▶ **Extracted text**
Pineda et al. (2016) [19] used VFA and multi-inversion recovery (IR) method with reference tissue method and showed accurate B1 map on phantom data. The pharmacokinetic modelling techniques were used to calculate native T10 of the phantom at voxel based spatial positions. Before B1 correction, the average absolute difference between VFA and IR values was 58% ± 21% (p < 0.05); that reduced to 8.1% ± 7.8% (p > 0.05) post correction. In the voxels with maximum difference (10% to the maximum) obtained after correction, the average values estimated to be 170% ± 53% without B1 correction that significantly decreased to 28% ± 13% after correction.

In order to circumvent externous and machine hardware impact, in an innovative approach Jena et al. 2013 [21, 22] attempted to correct T10 by using a single phantom for correction of breast coil. However, this study had an inherent limitation as it uses a single tube phantom for global normalization of T10. In the current study, an ensemble of 19 tubes was used to make the single phantom, which was used to fill the whole cuff space. This enabled us to generate correction factors for each spatial location in the cuff space that makes the technique more robust. The DFA protocol containing 20 and 150 flip angles for native T10 estimation both for phantom experiment and patient’s study, provided better correlative evaluation of the patient data.

▶ **Data excerpts**
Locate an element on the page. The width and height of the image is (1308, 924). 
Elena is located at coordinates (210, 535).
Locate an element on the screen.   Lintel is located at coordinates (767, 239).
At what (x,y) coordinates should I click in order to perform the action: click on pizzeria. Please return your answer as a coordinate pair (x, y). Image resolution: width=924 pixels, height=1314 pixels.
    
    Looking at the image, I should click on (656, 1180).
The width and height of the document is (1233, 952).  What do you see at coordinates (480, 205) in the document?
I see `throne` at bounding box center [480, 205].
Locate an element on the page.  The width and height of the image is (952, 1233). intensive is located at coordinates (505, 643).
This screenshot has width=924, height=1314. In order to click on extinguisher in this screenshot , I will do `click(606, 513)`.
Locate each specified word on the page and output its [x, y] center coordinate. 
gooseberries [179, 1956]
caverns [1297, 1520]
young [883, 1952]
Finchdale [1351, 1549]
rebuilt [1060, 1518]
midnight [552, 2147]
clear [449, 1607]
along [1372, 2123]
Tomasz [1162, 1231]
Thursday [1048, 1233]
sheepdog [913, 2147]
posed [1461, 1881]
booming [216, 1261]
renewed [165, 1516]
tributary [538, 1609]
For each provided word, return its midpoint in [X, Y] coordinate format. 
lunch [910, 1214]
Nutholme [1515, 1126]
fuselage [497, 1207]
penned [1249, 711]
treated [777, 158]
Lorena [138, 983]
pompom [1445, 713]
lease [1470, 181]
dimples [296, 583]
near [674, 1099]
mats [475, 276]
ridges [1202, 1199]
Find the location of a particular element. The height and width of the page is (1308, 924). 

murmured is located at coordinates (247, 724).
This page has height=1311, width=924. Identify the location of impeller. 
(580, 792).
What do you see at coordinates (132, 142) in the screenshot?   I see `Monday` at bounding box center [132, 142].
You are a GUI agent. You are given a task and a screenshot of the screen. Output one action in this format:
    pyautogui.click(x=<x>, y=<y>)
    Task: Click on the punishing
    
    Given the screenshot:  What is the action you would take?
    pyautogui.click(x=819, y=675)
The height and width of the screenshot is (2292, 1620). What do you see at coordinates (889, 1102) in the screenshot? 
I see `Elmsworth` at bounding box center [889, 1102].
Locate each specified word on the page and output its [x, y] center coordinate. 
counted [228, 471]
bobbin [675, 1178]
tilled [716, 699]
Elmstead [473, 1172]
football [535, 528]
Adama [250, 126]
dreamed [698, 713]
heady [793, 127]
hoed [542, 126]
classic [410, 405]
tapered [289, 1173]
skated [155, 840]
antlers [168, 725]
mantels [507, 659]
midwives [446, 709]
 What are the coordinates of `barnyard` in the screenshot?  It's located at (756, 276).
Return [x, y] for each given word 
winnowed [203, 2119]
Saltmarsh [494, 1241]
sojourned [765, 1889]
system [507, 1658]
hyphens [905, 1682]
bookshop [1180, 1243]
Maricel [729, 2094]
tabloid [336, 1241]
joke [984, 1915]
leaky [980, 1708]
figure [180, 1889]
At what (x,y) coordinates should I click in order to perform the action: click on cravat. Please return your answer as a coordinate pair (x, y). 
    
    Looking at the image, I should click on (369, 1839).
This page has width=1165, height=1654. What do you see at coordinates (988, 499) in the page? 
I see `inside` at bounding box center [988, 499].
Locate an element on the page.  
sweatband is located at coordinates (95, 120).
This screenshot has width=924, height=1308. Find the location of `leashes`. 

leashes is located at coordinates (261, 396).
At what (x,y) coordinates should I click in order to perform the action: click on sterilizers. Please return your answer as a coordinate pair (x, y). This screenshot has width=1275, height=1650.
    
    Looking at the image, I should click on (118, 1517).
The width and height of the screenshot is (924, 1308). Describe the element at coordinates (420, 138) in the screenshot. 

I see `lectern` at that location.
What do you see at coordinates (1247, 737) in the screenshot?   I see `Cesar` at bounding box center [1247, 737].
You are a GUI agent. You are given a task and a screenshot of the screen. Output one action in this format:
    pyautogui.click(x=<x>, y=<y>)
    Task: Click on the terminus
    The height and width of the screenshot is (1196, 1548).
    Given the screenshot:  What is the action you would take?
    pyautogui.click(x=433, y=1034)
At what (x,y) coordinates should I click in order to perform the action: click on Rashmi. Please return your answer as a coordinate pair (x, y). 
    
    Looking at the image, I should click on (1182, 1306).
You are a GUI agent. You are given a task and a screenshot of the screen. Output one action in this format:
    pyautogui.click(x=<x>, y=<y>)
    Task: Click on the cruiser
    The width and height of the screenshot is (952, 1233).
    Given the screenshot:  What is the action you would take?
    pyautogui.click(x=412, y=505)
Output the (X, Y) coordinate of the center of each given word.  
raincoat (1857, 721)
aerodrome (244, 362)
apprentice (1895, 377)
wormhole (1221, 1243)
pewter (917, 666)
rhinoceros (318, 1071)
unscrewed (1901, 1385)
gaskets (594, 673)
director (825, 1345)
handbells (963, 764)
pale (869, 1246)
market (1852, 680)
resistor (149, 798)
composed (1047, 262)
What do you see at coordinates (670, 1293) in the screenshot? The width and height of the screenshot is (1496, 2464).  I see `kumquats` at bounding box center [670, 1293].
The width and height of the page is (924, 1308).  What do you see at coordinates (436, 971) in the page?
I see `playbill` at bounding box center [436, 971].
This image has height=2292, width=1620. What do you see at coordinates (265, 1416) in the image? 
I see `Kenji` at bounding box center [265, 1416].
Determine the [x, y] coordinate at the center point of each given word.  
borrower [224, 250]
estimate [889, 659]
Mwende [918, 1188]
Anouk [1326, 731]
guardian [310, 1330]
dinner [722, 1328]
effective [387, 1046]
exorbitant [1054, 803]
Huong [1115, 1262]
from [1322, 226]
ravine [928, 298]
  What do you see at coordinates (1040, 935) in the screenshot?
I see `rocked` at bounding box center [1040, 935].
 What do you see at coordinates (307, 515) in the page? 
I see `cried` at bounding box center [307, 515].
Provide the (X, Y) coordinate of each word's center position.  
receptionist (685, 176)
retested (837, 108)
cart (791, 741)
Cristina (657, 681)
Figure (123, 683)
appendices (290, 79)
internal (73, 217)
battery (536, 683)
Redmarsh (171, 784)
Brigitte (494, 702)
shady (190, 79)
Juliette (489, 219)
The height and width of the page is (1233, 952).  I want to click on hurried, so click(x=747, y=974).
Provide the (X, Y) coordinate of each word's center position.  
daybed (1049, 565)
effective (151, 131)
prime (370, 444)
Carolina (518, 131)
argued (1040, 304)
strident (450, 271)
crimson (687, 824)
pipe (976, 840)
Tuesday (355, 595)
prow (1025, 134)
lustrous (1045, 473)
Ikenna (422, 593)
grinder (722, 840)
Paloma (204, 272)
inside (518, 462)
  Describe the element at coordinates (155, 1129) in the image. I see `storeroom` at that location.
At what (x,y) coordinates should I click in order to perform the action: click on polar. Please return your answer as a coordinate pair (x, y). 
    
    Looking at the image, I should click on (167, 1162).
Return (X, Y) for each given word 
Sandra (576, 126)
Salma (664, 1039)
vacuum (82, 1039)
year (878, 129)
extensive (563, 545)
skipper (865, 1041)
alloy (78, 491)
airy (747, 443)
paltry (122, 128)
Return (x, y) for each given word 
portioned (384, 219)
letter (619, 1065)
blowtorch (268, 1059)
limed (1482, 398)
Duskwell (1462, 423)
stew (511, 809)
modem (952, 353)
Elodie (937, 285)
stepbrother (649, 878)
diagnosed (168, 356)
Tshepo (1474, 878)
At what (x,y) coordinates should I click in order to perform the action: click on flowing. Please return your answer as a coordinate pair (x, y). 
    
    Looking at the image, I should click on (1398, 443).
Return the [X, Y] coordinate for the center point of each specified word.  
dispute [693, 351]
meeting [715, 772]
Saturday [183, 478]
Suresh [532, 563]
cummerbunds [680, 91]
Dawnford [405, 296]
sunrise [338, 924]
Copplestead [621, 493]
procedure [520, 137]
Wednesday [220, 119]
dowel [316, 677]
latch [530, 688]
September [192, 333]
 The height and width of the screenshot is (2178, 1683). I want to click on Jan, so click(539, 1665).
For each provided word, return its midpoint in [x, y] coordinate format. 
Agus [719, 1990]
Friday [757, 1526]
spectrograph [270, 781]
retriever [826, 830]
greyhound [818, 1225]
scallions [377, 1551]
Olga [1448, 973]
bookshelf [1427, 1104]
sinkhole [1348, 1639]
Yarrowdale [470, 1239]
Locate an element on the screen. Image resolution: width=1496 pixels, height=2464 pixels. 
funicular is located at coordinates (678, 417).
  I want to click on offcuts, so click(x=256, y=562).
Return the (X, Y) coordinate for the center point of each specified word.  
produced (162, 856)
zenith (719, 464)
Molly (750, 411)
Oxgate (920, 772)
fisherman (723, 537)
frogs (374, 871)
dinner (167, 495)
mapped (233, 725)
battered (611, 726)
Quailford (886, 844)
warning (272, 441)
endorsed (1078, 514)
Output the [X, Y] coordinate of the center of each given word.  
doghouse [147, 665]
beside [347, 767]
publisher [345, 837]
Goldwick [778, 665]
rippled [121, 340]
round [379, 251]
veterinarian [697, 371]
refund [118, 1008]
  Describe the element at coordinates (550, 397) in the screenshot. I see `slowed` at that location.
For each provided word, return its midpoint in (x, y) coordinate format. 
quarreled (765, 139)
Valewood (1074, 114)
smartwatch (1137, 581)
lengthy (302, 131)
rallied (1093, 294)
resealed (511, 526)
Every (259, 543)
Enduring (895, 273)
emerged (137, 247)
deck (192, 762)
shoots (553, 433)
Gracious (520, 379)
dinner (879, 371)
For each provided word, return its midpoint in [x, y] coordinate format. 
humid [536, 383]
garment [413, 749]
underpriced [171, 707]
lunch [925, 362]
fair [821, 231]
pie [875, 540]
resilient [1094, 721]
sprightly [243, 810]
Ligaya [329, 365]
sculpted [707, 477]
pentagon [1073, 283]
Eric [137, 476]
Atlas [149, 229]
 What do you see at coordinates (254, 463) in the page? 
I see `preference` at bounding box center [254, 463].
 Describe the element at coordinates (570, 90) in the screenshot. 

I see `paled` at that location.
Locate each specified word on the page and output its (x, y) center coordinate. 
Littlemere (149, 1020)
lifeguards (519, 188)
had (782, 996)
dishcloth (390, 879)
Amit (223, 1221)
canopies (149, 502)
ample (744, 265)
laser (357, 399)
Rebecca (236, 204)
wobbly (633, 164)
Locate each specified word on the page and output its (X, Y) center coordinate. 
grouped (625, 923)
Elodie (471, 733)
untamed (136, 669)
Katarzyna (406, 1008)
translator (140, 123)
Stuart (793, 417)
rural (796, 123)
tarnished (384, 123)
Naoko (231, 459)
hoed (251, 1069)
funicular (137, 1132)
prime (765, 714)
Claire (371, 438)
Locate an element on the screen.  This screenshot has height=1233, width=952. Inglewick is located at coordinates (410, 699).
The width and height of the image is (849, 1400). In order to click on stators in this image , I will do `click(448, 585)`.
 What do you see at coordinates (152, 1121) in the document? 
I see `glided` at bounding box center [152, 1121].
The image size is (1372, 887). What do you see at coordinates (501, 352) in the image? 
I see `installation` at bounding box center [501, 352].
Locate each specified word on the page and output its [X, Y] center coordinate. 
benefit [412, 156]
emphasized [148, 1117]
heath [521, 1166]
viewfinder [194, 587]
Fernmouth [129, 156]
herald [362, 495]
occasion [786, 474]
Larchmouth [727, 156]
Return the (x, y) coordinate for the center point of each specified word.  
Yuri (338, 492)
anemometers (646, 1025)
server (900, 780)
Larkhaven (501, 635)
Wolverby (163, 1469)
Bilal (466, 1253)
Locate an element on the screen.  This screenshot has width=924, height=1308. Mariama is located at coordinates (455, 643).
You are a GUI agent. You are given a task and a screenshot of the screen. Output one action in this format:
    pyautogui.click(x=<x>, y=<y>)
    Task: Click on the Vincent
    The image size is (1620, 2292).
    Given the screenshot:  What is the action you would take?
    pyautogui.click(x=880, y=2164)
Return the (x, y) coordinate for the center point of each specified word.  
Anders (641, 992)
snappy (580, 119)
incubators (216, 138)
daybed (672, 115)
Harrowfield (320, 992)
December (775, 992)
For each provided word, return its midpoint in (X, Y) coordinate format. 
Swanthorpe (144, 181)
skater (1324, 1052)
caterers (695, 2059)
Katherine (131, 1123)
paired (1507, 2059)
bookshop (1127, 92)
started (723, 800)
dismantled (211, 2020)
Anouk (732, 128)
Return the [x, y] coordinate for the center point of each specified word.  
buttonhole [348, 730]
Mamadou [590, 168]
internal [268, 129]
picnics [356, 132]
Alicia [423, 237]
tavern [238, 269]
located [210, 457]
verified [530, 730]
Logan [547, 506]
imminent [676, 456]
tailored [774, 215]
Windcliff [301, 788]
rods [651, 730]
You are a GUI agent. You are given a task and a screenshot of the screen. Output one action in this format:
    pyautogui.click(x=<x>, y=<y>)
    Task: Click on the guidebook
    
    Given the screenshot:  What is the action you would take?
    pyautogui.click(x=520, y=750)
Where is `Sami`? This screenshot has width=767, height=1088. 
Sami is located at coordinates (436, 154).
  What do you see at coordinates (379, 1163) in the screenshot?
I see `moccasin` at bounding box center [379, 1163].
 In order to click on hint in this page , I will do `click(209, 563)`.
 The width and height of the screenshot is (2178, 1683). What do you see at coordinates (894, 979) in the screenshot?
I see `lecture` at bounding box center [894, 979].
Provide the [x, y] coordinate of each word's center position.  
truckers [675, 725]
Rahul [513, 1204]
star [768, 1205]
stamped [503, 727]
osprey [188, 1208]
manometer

▶ **Task instructions**
A. In the passage on T10 correction, how many tubes made up the single phantom used in the current study?
B. Continue the passage on T10 correction from its last sentence.

▶ **Answers for this exercise**
A. 19 tubes.

B.
We have demonstrated on the phantom study, the effects of T10 normalization on the uniformity of T10 distribution of bilateral breast coil cuffs showing the convergence of mean T10 values across the breast coils with significant improvement in correlation between both sides of coils (p value 0.00049 before correction to 0.091 after correction).

This finding was further verified in 46 clinical cases. The influence of T10 normalization in achieving uniformity of T10 distribution and effect of normalization on mean T10 values in fat and fibroglandular tissue of normal breasts at various spatial locations in bilateral breast coils were studied. Fat is known to be an ideal T10 reference tissue for breast imaging with limited variability [26, 27]. Sung et al. [27] reported the T10 value of fibroglandular tissue on right and left breast to be 1262.8 ± 37.2 ms, 1304.0 ± 104.5 ms respectively at 3.0 T and mean T10 value of 367 ± 18 ms for breast fat with VFA using GRE sequence in 6 patients. Similar results for T10 value for fat and glandular tissues of healthy breasts at 3T have also been reported: 367 ms ± 8 ms and 1445 ± 93 ms respectively in a study of 5 normal breast [28] and 423 ± 12 ms and 1680 ± 180 ms respectively in 6 normal breasts [29], both studies used IR sequence.

The mean native T10 value of the fat tissue and fibroglandular tissue calculated in our study using DFA technique across bilateral breasts following normalization was also found to be in concordance with above reported values [26, 27 and 28]. In addition, we also achieved significant homogeneity in the T10 values for fat and glandular tissue at various spatial locations across different regions of breasts and between both breasts with improved p values.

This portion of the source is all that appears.